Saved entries
--
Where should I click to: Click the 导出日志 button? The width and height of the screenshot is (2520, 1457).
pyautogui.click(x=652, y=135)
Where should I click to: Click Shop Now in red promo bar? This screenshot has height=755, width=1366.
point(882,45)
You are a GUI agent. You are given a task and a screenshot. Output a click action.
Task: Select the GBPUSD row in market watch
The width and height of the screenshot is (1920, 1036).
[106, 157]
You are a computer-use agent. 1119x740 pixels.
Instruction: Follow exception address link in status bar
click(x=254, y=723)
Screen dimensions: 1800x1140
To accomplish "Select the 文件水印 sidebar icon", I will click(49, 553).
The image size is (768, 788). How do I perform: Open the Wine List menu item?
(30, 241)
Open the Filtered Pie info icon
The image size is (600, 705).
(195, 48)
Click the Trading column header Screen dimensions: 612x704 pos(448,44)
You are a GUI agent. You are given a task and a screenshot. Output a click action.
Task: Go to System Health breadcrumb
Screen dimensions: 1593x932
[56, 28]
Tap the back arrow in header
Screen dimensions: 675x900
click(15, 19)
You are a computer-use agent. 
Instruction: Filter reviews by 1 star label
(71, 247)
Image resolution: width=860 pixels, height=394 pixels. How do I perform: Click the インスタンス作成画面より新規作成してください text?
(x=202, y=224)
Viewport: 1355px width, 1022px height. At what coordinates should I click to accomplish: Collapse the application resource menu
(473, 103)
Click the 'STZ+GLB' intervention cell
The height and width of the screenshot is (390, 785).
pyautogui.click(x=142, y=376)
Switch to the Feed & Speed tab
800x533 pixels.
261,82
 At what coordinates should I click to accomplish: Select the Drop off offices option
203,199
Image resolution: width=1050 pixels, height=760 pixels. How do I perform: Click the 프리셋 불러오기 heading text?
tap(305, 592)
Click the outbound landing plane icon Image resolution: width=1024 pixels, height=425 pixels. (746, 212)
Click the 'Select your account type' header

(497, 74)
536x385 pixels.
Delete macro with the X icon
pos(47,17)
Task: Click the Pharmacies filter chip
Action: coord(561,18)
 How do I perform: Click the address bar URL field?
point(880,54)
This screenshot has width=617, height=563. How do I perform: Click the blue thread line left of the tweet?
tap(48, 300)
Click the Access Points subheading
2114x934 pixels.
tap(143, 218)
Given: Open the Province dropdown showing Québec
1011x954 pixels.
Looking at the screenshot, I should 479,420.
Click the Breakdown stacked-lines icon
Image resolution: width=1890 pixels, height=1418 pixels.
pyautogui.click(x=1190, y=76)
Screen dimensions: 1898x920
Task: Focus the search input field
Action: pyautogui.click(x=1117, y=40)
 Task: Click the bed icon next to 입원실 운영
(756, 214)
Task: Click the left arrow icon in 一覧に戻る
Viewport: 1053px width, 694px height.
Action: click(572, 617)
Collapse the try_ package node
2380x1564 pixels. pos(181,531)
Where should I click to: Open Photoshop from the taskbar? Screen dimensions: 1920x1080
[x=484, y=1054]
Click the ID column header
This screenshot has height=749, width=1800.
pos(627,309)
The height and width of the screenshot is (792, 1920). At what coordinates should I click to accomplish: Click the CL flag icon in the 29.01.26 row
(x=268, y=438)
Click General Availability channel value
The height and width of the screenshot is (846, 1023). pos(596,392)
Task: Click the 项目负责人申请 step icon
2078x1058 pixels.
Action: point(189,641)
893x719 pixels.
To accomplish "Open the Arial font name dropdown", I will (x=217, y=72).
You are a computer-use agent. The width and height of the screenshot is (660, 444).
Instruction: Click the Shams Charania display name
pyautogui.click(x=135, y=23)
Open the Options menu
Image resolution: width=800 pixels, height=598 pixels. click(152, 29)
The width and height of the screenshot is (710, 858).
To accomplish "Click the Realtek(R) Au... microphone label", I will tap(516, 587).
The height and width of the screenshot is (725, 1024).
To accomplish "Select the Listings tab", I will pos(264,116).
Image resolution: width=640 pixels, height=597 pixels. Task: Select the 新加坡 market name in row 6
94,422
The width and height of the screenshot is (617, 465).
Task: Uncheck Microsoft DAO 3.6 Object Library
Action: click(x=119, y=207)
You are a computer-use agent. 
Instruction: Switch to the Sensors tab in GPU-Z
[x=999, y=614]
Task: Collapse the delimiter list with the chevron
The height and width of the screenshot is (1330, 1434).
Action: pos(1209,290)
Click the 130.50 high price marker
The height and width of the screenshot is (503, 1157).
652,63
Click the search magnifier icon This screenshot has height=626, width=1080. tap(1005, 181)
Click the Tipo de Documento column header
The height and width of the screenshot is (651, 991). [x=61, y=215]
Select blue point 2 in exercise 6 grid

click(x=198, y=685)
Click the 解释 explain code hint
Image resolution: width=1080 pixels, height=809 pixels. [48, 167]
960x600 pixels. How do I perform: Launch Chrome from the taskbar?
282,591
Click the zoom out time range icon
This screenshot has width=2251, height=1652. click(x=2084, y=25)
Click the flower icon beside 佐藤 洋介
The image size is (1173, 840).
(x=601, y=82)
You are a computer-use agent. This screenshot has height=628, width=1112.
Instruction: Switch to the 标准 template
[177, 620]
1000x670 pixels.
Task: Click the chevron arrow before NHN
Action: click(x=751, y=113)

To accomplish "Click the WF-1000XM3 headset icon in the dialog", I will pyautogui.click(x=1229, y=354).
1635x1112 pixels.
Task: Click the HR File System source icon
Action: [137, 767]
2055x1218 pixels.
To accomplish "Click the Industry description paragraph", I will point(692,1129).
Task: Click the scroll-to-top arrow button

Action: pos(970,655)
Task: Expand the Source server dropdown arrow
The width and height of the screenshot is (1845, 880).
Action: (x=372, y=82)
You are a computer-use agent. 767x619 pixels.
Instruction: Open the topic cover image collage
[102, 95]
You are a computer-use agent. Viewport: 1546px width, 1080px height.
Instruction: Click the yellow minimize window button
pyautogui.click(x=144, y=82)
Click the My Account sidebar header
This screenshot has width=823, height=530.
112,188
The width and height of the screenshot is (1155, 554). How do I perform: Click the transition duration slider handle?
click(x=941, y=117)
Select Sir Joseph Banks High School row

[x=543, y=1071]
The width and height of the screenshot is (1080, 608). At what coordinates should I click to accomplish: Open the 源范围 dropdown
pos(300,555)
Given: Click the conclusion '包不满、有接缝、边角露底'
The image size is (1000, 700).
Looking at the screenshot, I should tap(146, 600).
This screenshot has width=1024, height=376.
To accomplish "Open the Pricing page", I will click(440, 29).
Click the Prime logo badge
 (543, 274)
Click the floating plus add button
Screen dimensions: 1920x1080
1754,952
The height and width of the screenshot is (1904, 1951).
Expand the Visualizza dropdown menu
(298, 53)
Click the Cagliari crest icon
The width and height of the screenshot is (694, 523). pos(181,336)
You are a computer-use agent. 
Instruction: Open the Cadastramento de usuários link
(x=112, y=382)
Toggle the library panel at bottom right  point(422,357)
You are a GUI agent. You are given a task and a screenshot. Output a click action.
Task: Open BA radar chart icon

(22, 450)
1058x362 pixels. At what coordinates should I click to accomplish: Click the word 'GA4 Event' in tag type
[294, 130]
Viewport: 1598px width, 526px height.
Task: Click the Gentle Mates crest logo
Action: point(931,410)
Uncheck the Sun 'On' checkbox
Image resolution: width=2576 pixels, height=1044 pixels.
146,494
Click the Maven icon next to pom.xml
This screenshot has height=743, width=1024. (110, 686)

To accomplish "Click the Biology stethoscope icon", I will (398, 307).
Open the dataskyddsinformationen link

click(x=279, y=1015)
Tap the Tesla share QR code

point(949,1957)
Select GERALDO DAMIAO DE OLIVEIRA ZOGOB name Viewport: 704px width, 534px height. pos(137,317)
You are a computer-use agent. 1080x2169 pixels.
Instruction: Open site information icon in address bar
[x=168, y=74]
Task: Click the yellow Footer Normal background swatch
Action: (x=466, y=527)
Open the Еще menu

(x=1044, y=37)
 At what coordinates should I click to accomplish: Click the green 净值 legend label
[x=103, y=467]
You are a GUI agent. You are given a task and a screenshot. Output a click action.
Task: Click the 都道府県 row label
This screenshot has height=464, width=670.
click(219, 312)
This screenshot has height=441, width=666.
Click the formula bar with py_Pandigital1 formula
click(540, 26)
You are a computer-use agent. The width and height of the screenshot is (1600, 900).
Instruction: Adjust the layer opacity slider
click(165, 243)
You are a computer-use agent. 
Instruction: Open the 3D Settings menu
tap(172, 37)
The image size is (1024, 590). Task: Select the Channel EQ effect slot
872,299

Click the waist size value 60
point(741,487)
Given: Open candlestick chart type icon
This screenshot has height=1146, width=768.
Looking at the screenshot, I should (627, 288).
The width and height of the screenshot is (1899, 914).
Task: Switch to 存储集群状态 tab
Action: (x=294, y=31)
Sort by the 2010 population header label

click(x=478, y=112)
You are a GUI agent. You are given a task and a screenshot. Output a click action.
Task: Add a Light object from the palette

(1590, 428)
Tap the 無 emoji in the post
--
■ **WORK TO DO**
Can you arrange the entries as a Markdown table with the columns Row and Entry Line, beginning at the line that contains "Click the Tipo de Documento column header" and stopping after the line that contains "(x=601, y=82)", with blank lines left out?

■ **WRITTEN RESPONSE**
| Row | Entry Line |
|---|---|
| 1 | Click the Tipo de Documento column header |
| 2 | The height and width of the screenshot is (651, 991). [x=61, y=215] |
| 3 | Select blue point 2 in exercise 6 grid |
| 4 | click(x=198, y=685) |
| 5 | Click the 解释 explain code hint |
| 6 | Image resolution: width=1080 pixels, height=809 pixels. [48, 167] |
| 7 | 960x600 pixels. How do I perform: Launch Chrome from the taskbar? |
| 8 | 282,591 |
| 9 | Click the zoom out time range icon |
| 10 | This screenshot has width=2251, height=1652. click(x=2084, y=25) |
| 11 | Click the flower icon beside 佐藤 洋介 |
| 12 | The image size is (1173, 840). |
| 13 | (x=601, y=82) |